The league and union had not met since April 4 in Toronto, when the NHLPA put something on the table that found some merit, at least on the surface, from the league side.
''While we continued to discuss various issues relating to the concept that was introduced at our April 4 meeting, no substantive progress toward a new agreement was made,'' Bill Daly, the NHL's executive vice-president and chief legal officer, said in a statement. ''The parties have agreed to arrange a more aggressive meeting schedule over the next several weeks in an attempt to move the process forward.''
Tuesday's talks, which began just past 11 a.m. EDT and ended around 5:30 p.m. were held on the eve on another board of governors meeting, also here in New York. The league's 30 owners are scheduled to meet at 11 a.m. at a Manhattan hotel.
The subject of replacement players will once again be front and centre at Wednesday's meeting, although it's not clear that all 30 teams are in favour of going that route.
Either way, Bettman remains adamant that the NHL season will begin next October regardless of what transpires.
''My stance on starting the season hasn't changed,'' he told reporters after Tuesday's labour talks. ''What I have said is that we are planning to start the season on time and that is a plan that will continue to be in place. But I do have a board meeting tomorrow and we have a number of issues and options and matters to discuss with the board so I can talk more about that tomorrow.''
Bettman said replacement players didn't come up during Tuesday's meeting, and if the NHLPA's latest concept leads to a workable framework, they won't be needed.

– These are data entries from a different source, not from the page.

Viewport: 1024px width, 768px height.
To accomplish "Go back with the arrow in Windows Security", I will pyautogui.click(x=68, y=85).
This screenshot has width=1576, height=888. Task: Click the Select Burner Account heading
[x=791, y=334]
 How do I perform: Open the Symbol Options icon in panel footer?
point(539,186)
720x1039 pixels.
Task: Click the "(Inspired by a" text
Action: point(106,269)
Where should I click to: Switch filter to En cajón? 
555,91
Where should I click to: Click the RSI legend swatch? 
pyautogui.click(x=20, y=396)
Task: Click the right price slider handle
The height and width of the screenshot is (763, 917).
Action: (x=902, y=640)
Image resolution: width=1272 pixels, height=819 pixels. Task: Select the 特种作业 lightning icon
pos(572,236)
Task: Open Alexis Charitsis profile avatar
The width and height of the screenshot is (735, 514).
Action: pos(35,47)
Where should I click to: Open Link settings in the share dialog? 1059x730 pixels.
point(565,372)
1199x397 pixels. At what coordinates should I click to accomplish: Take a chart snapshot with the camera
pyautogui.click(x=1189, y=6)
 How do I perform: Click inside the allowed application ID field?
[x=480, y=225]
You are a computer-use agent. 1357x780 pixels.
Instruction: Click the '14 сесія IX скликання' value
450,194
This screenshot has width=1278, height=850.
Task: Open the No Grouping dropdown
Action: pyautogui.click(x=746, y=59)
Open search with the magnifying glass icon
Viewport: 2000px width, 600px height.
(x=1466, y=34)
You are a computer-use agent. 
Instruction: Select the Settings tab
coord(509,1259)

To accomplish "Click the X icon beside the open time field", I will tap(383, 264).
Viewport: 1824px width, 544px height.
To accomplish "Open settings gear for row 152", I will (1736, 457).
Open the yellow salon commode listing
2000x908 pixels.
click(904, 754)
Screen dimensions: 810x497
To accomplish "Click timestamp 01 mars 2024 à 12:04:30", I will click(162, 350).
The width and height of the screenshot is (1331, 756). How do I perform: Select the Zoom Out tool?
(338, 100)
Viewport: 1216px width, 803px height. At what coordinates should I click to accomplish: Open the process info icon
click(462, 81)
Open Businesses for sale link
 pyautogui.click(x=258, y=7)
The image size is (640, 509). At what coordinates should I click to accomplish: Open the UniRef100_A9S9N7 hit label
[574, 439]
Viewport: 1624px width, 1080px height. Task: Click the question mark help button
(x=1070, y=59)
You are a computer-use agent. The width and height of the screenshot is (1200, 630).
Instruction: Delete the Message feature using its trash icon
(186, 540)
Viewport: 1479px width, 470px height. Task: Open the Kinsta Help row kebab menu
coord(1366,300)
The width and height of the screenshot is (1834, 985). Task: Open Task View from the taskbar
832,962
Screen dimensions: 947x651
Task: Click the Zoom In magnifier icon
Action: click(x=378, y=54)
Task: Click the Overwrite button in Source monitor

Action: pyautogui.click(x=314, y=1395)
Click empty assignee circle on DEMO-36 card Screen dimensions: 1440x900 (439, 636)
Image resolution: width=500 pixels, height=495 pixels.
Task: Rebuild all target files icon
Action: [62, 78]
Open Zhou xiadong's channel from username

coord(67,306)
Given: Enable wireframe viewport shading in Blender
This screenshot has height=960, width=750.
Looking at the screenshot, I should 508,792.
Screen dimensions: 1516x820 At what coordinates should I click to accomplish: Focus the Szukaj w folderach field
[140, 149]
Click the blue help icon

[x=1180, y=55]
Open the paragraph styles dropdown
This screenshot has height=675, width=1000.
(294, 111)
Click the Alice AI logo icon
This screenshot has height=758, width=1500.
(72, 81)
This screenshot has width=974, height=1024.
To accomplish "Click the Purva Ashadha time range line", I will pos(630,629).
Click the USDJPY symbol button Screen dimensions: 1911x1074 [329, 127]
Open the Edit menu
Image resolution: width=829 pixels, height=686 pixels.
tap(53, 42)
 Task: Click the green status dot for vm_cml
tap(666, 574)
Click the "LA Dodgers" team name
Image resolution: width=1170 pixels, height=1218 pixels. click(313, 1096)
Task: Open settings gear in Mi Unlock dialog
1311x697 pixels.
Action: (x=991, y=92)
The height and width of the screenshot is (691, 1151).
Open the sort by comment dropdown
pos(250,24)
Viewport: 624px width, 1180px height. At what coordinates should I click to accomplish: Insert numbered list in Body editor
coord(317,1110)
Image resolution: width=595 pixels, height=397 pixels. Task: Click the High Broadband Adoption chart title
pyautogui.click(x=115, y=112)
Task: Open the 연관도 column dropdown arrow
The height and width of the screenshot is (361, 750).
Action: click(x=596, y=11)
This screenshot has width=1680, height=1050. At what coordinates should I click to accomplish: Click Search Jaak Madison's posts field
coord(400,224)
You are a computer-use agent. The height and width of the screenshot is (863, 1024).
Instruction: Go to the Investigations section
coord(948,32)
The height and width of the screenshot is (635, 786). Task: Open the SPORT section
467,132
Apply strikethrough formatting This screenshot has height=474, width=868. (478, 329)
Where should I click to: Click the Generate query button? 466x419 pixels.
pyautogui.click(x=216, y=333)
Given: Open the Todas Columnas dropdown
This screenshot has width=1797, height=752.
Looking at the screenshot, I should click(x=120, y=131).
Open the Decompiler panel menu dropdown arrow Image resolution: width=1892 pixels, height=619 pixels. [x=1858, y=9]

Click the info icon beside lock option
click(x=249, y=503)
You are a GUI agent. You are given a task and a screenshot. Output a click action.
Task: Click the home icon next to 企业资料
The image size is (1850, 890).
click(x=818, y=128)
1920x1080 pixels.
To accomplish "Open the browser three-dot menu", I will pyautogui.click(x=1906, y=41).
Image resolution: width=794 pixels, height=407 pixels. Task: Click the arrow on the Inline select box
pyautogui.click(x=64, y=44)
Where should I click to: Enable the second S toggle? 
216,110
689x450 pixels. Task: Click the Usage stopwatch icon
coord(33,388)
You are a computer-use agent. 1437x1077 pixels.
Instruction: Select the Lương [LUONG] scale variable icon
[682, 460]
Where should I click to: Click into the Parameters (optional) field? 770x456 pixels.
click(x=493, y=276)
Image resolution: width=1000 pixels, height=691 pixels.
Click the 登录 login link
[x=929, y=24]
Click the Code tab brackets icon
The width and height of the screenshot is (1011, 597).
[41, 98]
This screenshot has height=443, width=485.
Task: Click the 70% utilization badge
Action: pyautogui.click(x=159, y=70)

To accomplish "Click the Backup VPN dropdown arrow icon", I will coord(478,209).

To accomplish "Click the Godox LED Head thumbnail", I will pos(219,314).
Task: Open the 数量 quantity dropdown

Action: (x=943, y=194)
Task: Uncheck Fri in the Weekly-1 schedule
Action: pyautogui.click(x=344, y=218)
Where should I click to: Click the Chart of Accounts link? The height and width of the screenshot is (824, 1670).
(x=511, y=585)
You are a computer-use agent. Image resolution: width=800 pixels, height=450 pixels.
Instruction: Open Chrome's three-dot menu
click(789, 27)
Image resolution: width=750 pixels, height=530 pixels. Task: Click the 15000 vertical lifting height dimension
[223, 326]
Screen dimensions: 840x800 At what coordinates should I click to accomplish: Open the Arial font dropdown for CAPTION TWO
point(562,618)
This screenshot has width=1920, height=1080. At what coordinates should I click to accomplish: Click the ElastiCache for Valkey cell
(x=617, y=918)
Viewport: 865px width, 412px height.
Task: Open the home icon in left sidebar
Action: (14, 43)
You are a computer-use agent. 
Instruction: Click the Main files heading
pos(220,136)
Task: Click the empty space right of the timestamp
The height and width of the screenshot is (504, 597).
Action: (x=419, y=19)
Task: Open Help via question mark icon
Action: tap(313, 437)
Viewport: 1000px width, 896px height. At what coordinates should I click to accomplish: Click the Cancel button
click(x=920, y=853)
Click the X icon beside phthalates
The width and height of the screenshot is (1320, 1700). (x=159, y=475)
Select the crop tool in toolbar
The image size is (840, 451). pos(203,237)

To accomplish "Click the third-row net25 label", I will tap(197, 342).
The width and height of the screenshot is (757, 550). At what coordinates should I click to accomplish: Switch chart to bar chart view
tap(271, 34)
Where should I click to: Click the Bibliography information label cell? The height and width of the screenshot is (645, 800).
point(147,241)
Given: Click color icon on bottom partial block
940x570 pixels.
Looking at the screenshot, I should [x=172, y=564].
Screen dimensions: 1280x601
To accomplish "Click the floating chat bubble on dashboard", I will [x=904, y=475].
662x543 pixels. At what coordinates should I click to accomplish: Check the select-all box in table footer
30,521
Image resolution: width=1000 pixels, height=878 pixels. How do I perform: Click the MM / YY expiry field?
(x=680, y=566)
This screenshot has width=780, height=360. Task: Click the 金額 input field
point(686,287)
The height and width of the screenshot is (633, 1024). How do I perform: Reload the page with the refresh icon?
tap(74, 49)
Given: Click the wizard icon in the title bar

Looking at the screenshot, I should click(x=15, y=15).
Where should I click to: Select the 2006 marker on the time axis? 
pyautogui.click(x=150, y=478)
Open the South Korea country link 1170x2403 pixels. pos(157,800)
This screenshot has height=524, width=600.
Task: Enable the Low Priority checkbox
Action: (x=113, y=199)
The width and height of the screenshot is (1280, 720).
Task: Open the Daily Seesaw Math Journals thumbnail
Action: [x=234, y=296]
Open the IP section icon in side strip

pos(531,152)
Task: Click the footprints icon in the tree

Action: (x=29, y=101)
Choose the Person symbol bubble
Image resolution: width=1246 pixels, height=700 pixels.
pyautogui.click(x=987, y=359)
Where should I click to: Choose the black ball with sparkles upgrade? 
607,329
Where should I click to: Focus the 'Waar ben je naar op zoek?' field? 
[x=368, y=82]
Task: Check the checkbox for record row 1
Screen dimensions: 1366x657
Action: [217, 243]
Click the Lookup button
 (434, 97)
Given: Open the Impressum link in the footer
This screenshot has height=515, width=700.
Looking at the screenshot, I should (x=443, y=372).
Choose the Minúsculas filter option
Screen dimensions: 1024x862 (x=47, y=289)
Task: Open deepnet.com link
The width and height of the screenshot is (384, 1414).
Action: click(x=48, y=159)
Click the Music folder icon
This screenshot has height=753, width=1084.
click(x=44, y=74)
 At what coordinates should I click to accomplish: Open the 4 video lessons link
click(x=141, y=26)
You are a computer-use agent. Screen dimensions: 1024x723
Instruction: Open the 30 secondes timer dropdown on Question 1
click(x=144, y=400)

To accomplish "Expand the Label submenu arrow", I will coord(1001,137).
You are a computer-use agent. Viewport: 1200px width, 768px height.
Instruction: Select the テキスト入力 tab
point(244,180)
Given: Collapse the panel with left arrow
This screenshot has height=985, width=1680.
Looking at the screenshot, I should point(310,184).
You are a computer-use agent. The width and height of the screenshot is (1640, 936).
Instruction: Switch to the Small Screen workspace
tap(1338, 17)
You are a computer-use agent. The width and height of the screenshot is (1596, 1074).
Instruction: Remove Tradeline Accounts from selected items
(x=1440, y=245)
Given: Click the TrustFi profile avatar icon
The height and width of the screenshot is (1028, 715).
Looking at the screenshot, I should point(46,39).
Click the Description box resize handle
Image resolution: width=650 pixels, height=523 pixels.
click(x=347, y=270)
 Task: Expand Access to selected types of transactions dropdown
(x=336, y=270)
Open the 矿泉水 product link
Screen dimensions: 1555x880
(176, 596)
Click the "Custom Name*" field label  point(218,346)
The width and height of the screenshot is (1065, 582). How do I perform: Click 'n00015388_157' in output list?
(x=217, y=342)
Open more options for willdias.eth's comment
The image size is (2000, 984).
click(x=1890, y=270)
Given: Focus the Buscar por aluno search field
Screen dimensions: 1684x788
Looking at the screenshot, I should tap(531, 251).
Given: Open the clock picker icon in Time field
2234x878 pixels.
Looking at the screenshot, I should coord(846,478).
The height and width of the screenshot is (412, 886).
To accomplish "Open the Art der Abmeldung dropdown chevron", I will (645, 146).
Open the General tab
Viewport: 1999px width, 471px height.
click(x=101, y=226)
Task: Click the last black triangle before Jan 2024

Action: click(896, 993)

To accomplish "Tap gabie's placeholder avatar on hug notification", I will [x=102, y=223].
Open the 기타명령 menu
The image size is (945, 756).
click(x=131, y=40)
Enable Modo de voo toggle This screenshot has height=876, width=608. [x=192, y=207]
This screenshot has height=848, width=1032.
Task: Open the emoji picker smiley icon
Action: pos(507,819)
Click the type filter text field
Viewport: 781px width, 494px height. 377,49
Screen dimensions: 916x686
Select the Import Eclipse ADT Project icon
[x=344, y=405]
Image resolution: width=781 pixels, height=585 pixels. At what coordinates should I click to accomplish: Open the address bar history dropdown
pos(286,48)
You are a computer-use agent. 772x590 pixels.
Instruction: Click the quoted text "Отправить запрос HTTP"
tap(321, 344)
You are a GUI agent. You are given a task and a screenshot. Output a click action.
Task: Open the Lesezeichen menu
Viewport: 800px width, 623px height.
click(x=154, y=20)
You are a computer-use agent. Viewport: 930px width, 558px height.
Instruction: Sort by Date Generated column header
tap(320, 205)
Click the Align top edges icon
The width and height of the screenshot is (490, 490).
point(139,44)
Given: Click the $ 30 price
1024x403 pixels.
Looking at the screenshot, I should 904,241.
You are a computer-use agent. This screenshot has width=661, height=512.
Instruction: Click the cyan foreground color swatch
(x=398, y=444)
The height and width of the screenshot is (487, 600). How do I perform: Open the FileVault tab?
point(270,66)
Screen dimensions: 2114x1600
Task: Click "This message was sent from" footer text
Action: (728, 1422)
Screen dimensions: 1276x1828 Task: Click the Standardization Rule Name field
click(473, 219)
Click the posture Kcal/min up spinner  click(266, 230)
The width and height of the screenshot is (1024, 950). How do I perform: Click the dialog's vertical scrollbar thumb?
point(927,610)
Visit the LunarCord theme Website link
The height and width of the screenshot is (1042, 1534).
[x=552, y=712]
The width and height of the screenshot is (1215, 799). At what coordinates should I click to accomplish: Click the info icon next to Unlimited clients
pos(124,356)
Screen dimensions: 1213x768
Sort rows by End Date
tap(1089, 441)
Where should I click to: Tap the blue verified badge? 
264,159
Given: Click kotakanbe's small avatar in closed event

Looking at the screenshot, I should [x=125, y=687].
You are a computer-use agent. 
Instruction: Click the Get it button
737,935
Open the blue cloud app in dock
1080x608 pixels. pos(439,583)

On April 4, the union introduced a floating team-by-team payroll range that has a lower and upper limit linked to league revenues. Based on last season's revenues of $2.1 billion US, the upper salary cap would be $50 million per team, with a minimum base of $30 million.
But the cap changes depending on year-by-year revenues. Given that revenues are expected to take a major hit because of the damage from wiping out an entire season, the cap figure will likely be lower in the second year of the new deal. If, say, revenues are $1.5 billion the first season back, the union plan would lower the upper cap number to around $35 million and the base number to $15 million.
On the other hand, if NHL revenues grow down the road, the upper limit on payroll would rise accordingly.
In the end, the payroll range would be altered year-by-year depending on revenues.
The league has two major issues with the concept and sources said they were not close to being resolved in talks Tuesday:
- The league wants a smaller gap than $20 million between the upper and lower limit;
- The league also wants a lower upper limit than $50 million to start next season, instead of basing it on last year's revenues.
The two sides would also need to agree on what constitutes revenue, which has been a major point of contention since the beginning of this process more than two years ago.
A payroll tax is also likely to be included in the middle of the payroll range.
Daly, Bettman, Jacobs and league outside counsel Bob Batterman were at Tuesday's meeting as well as New Jersey Devils CEO and GM Lou Lamoriello, board of governors chairman Harley Hotchkiss, Nashville Predators owner Craig Leipold, NHL director of hockey operations Colin Campbell and NHL general counsel David Zimmerman.
Goodenow headed his side alongside Saskin, associate counsel Ian Pulver and outside counsel John McCambridge.